**Your goal:** Once the line with "Click empty October cell in high schools row" is found, write it out along with each later line exactly, through the end of the entries, skipping every picture.

(Data entries)
____________

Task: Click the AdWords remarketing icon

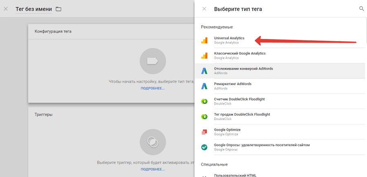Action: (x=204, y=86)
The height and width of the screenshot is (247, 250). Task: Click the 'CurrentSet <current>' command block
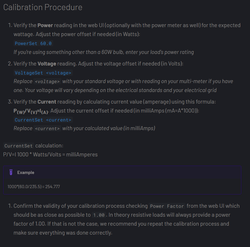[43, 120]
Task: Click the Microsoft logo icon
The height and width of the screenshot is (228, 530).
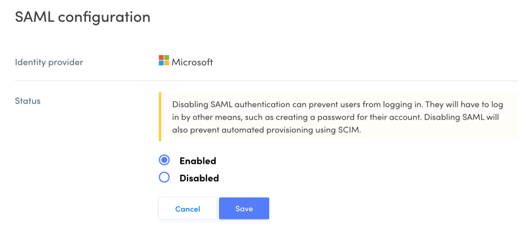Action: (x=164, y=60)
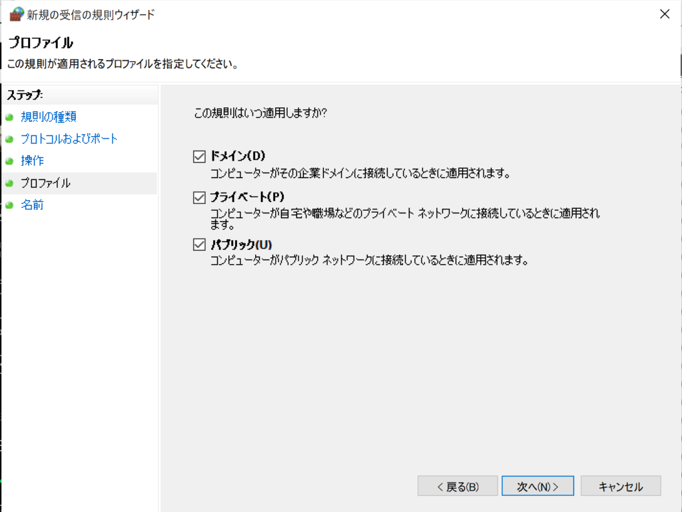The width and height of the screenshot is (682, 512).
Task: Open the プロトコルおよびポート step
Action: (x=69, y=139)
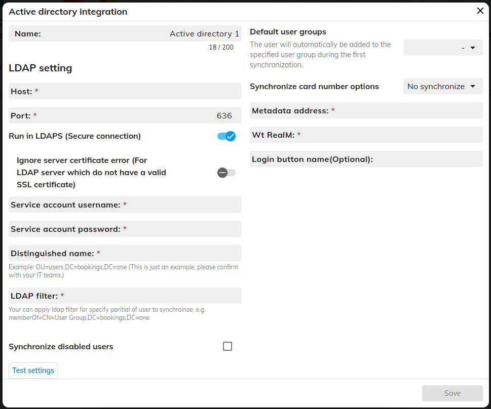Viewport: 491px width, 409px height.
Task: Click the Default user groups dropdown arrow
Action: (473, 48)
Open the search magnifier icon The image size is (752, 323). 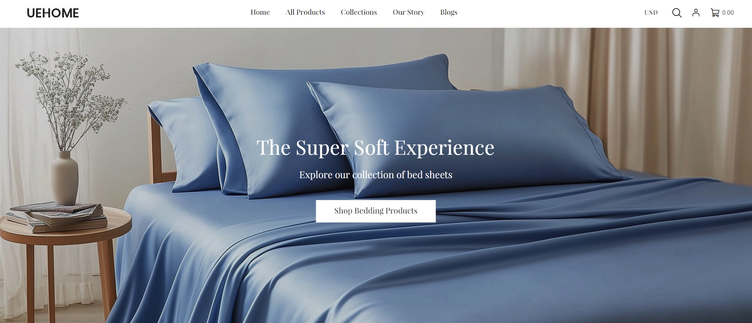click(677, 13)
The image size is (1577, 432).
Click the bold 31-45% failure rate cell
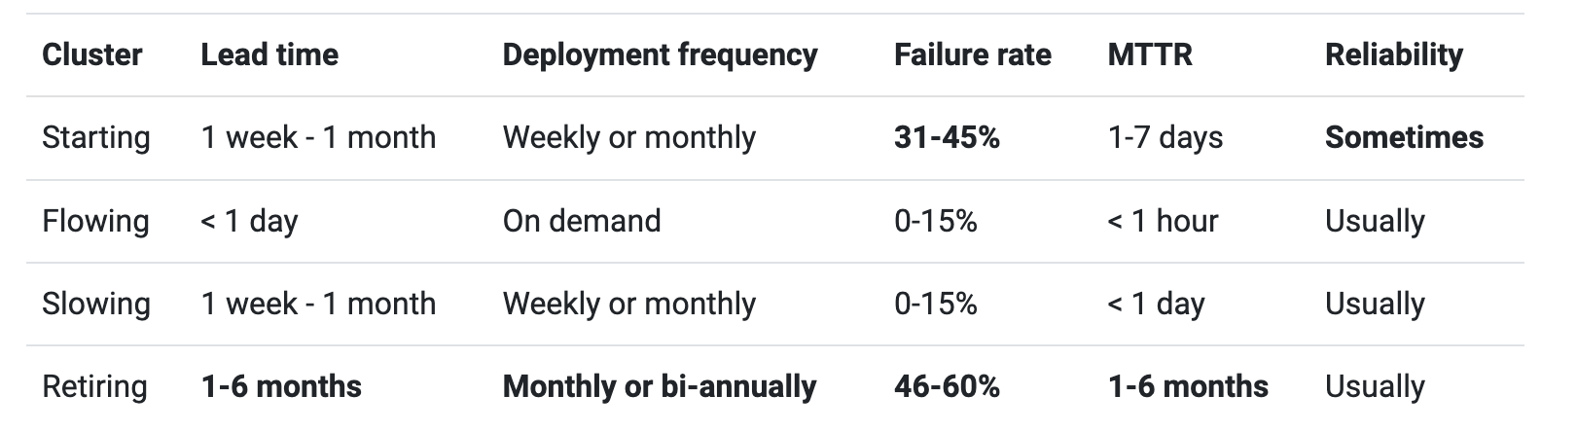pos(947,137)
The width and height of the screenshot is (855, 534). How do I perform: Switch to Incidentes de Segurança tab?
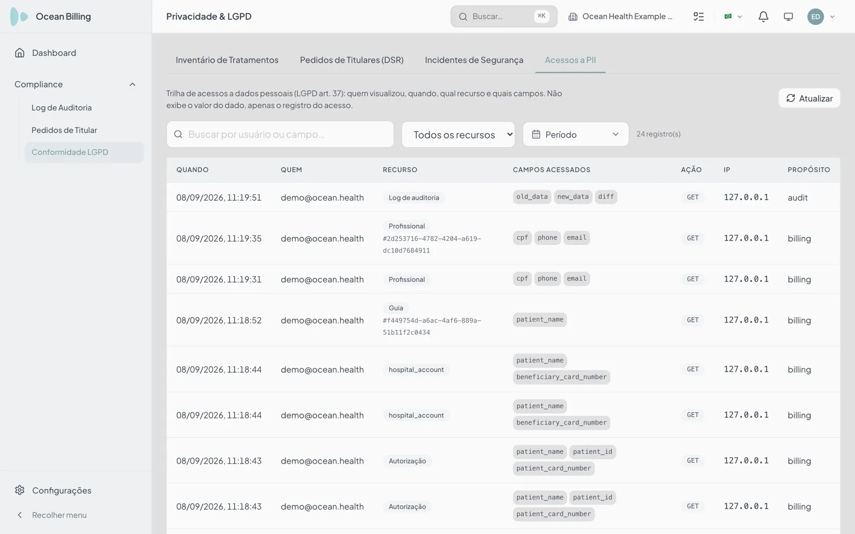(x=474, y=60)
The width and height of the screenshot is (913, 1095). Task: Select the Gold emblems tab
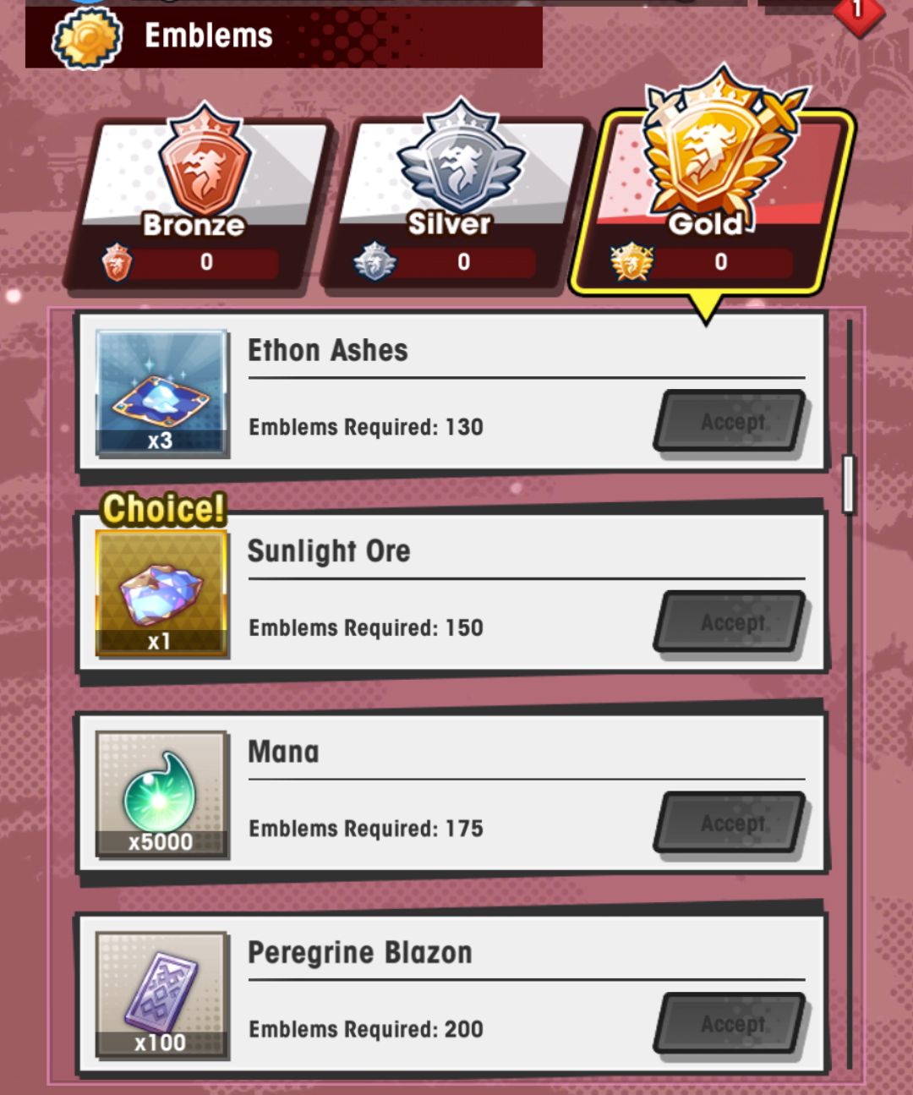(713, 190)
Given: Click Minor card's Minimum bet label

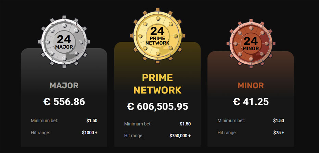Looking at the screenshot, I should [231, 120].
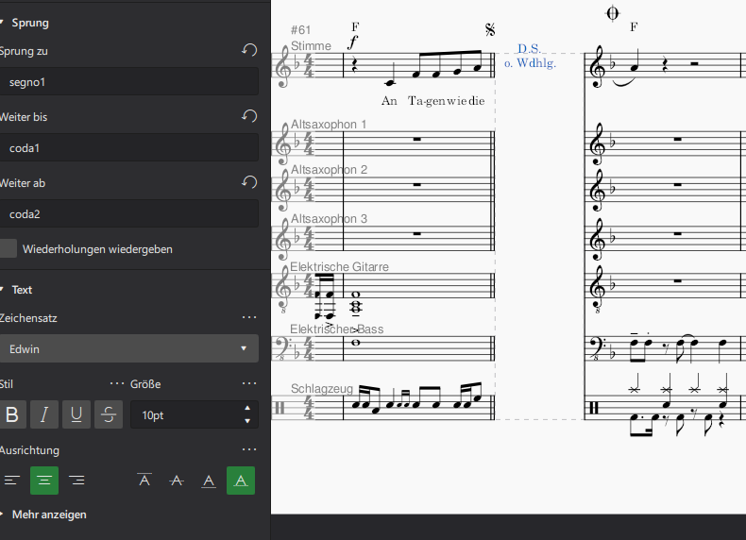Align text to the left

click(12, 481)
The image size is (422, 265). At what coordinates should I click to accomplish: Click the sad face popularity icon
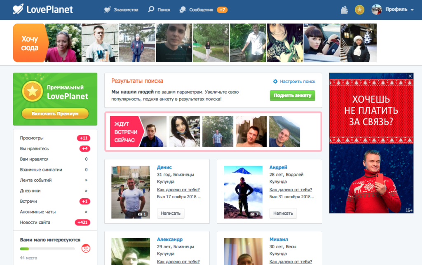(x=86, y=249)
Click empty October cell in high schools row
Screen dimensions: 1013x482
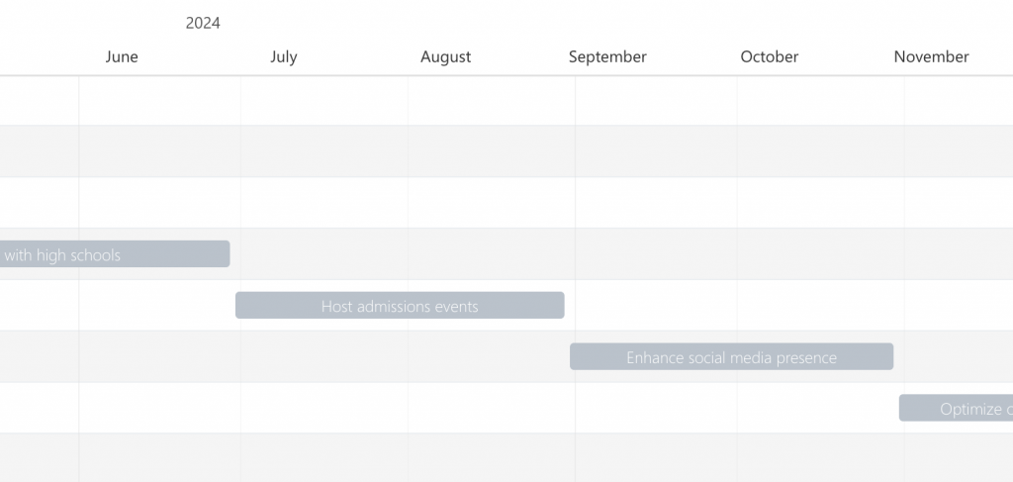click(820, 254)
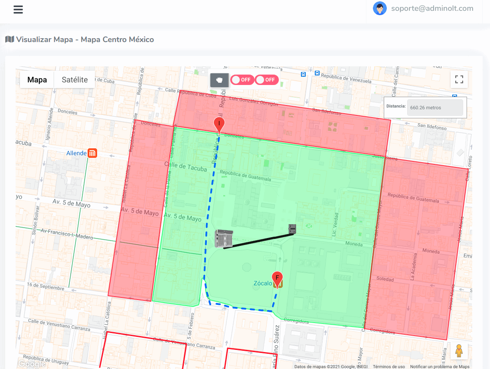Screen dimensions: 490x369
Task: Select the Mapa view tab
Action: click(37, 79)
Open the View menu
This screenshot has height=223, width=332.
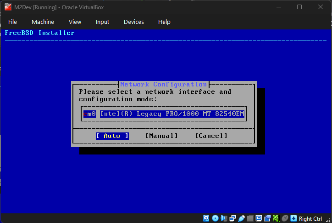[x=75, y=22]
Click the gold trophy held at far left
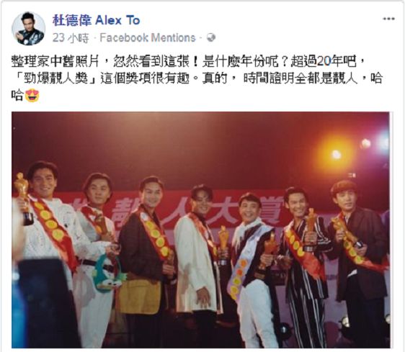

____________

**Your solution:**
Click empty October cell in high schools row
Screen dimensions: 1013x482
click(820, 254)
Screen dimensions: 490x369
Task: Select the Mapa view tab
Action: click(37, 79)
Open the View menu
This screenshot has height=223, width=332.
[x=75, y=22]
Click the gold trophy held at far left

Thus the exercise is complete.